We stared out at the river glistening in bright light. I was patient. Waited for your mother to speak first. When she could no longer avoid it, my sister began. The words poured out. Poured out so that I could only sit back in my chair and watch the river pass, the sun sink.
She told me how she first approached the OPP when you disappeared, Suzanne, truly disappeared, and your mother hadn’t heard from you in close to two months. The police acted concerned, telling her they’d make the necessary calls to their superiors, who would contact police in Toronto. They helped her to file a formal missing persons. But then the cops began calling your mother with questions. Was Suzanne last seen with Gus Netmaker? Had Lisette ever spoken to Gus? What was Suzanne’s business in Toronto with a Netmaker? Your mother brought fashion magazines to the police station with you in them, and those men stared at your body in a way that made your mum uncomfortable. When she pressed them to tell her what they knew, they told her that first she had to tell them what she knew if they were to help. They convinced your mother that if they were to be cooperative, she had to be cooperative first. Your mother, she is an innocent. I watched the river pass and listened to how they worried and bullied her.

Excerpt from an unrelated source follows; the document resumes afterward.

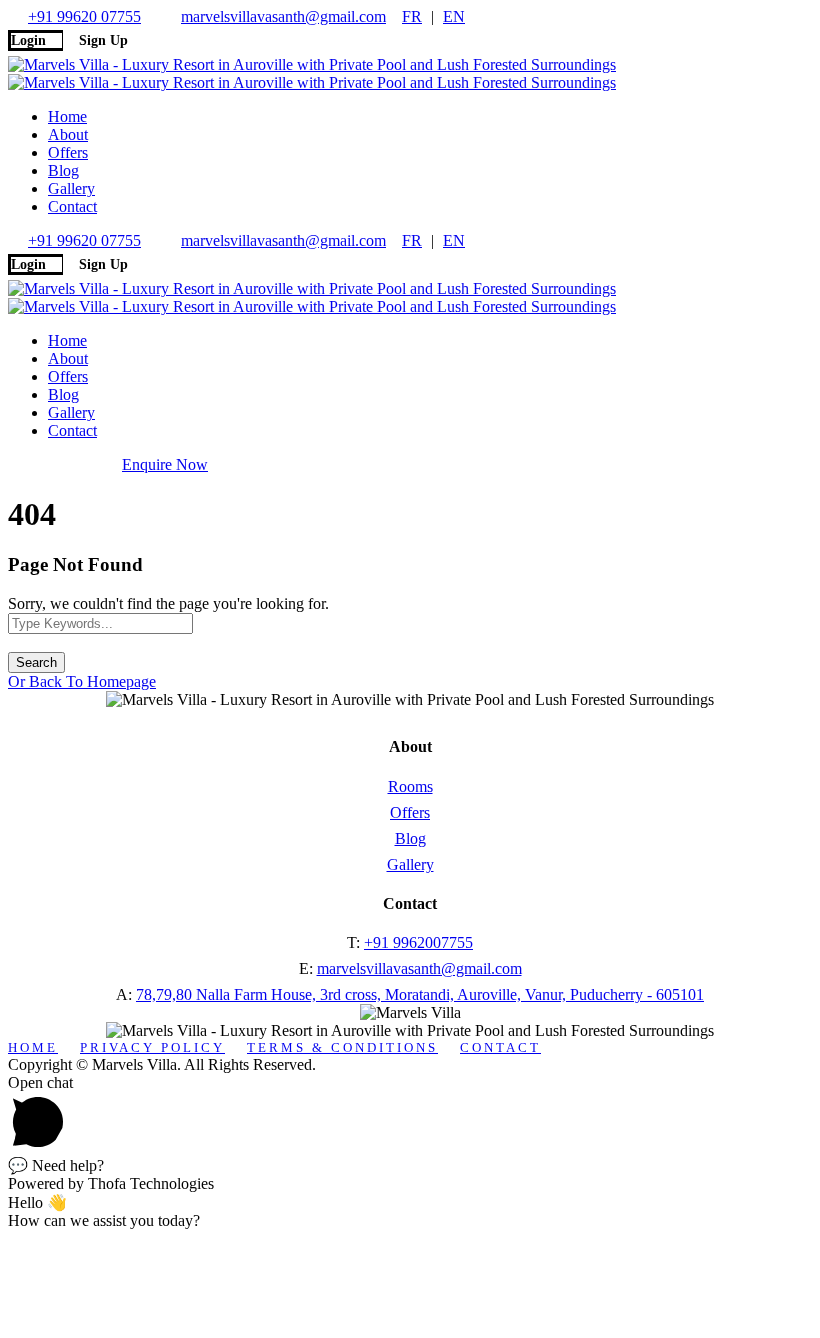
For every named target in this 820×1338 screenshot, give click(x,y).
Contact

She told me how the rookie cops who come here only to cut their teeth by arresting drunken Indians on Saturday night streets, who bully gas-huffing kids, who get bored quick in our town, decided they were on to something good, something that would get them noticed by their superiors and get them more choice jobs in places far south of here, how they pushed my sister into believing that if my niece was to be rescued, my sister would have to tell them everything she knew about the Netmaker family, about Marius and his hold on this town. And your mother told them everything she knew, everything we all knew, that Marius is a bad man who has introduced a curse into our community, a religion that goes against the sweat lodge and the shaking tent, that promises a freedom that can’t be reached.